All records must be quoted exactly. Omit the pictures.

_Provided data_:
============

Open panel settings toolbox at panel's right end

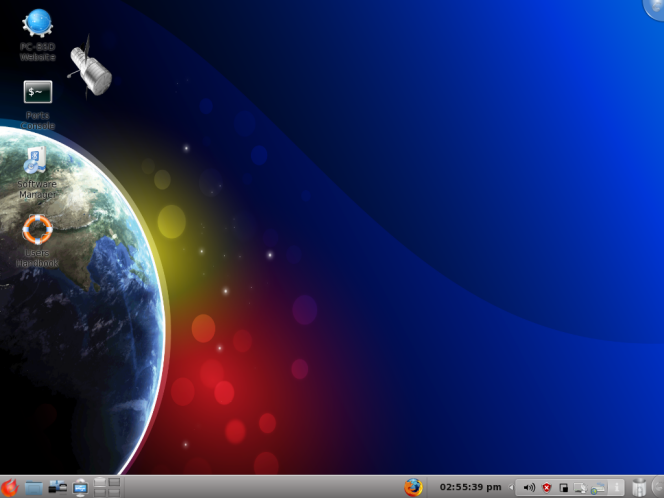(657, 487)
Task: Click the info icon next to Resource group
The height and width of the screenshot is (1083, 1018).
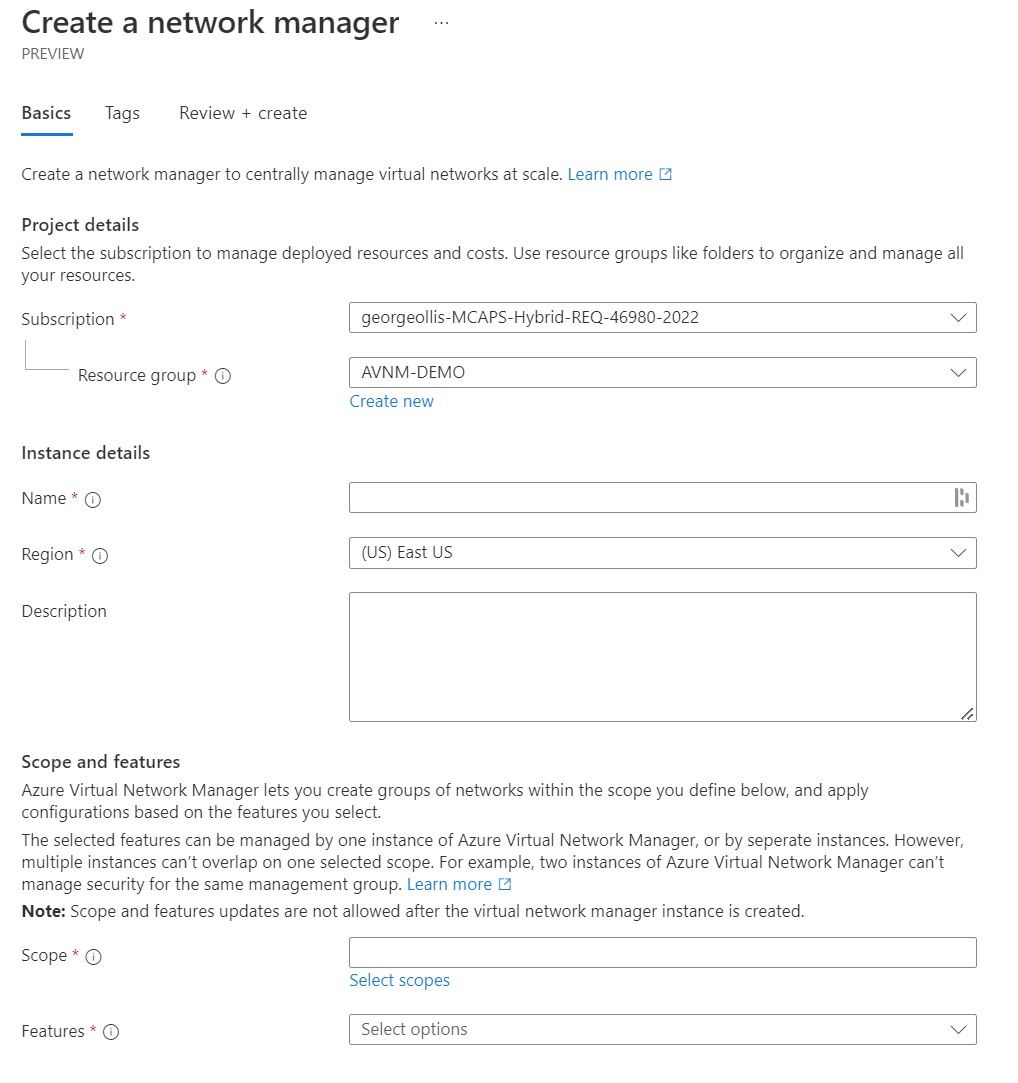Action: point(223,375)
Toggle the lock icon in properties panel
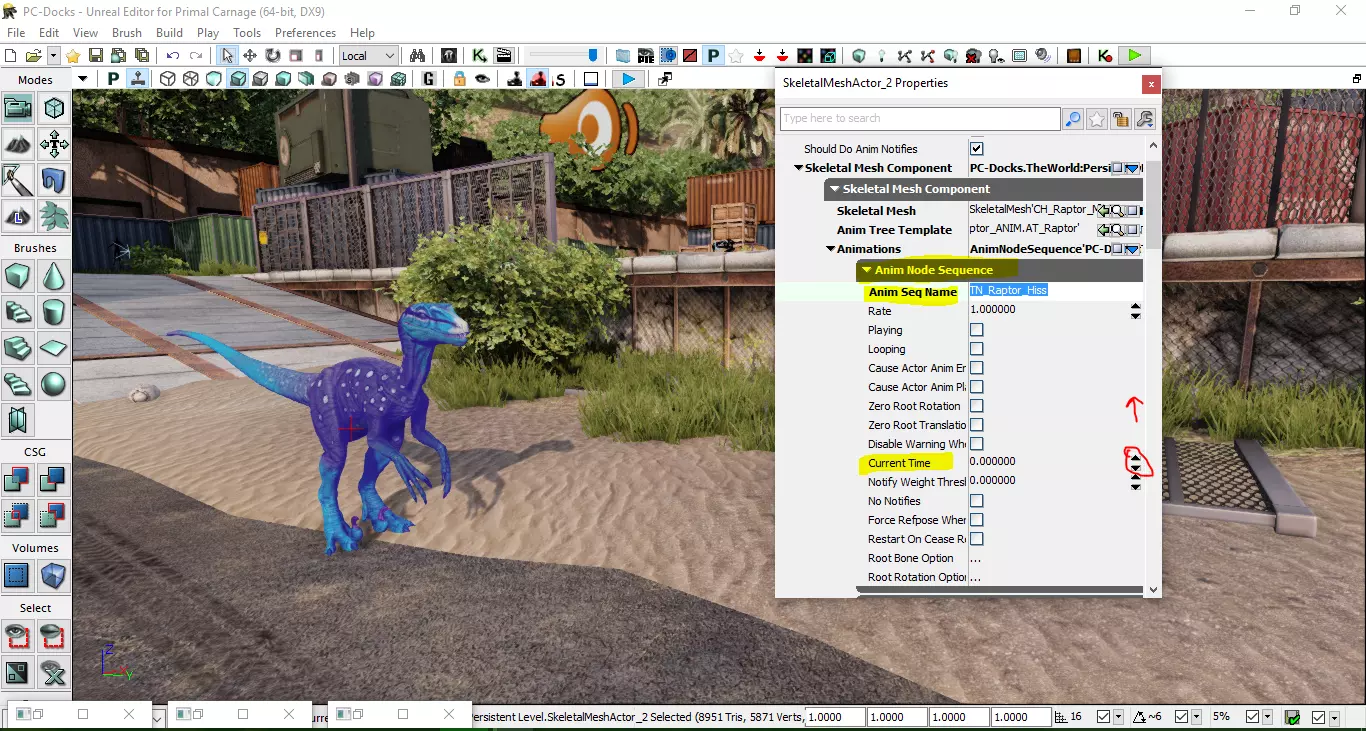1366x731 pixels. (x=1120, y=120)
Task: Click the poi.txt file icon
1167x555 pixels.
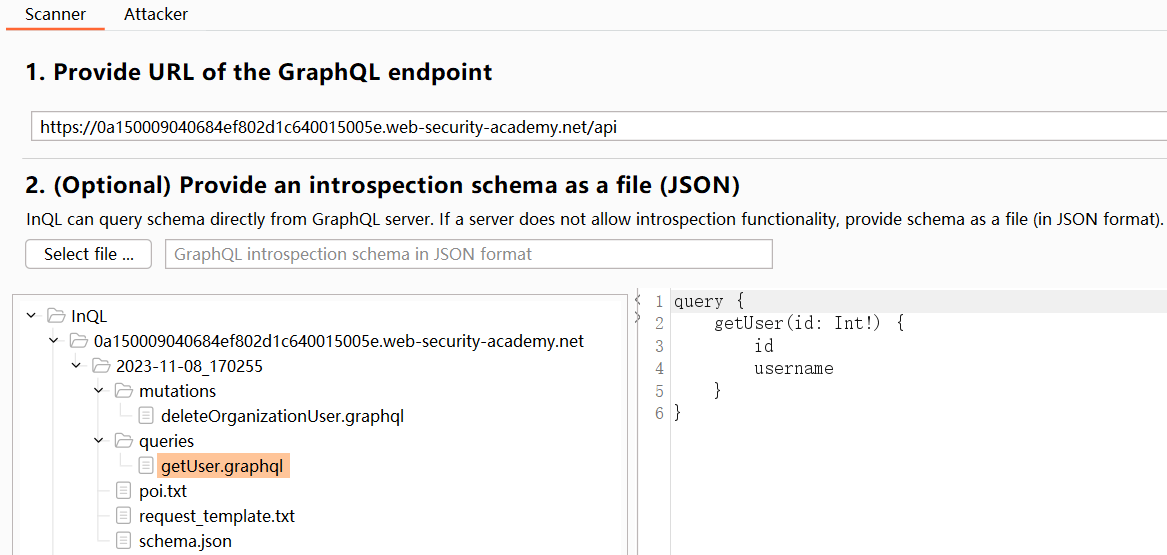Action: pyautogui.click(x=123, y=491)
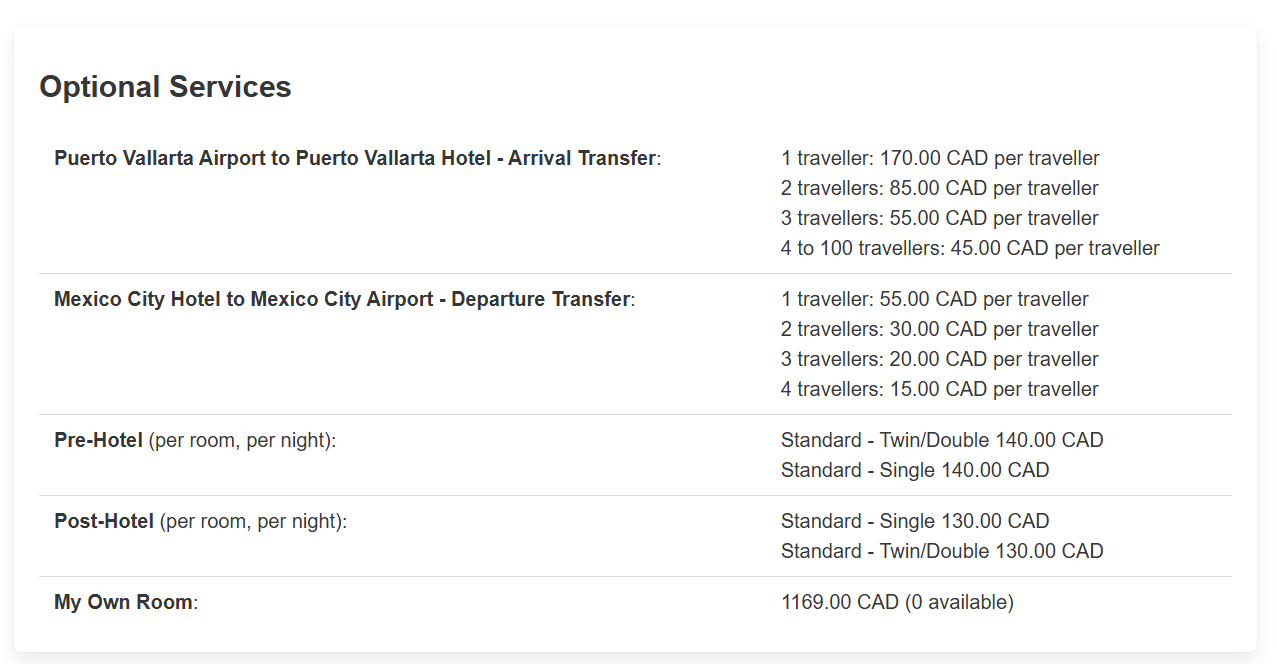Click the 1 traveller 55.00 CAD price
This screenshot has width=1277, height=664.
[x=934, y=299]
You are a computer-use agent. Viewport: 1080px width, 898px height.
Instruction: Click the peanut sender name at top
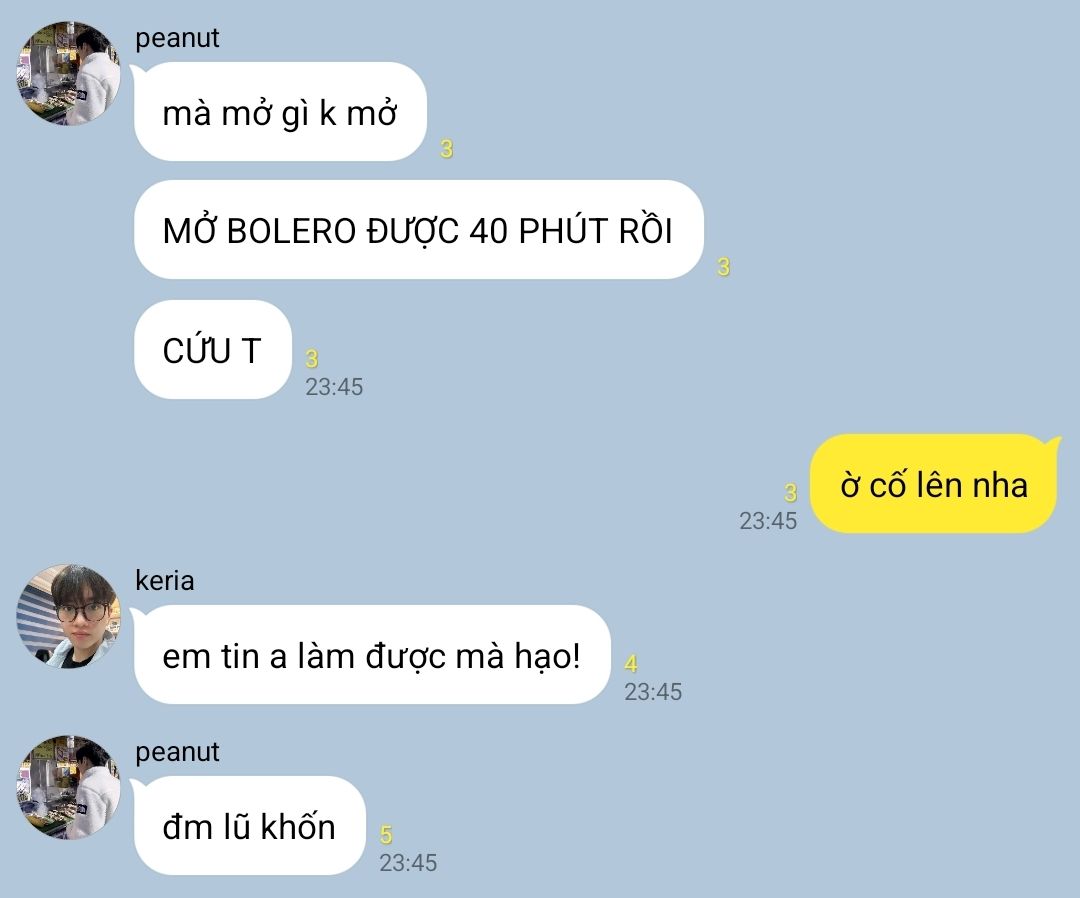pos(177,38)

============

_Answer box_:
Open panel settings toolbox at panel's right end

(657, 487)
Task: Click the info icon next to Resource group
The height and width of the screenshot is (1083, 1018).
Action: point(223,375)
Toggle the lock icon in properties panel
1366x731 pixels. (x=1120, y=120)
Task: Click the poi.txt file icon
1167x555 pixels.
Action: pyautogui.click(x=123, y=491)
Click the 1 traveller 55.00 CAD price
This screenshot has width=1277, height=664.
[x=934, y=299]
You are a computer-use agent. Viewport: 1080px width, 898px height.
Instruction: Click the peanut sender name at top
pos(177,38)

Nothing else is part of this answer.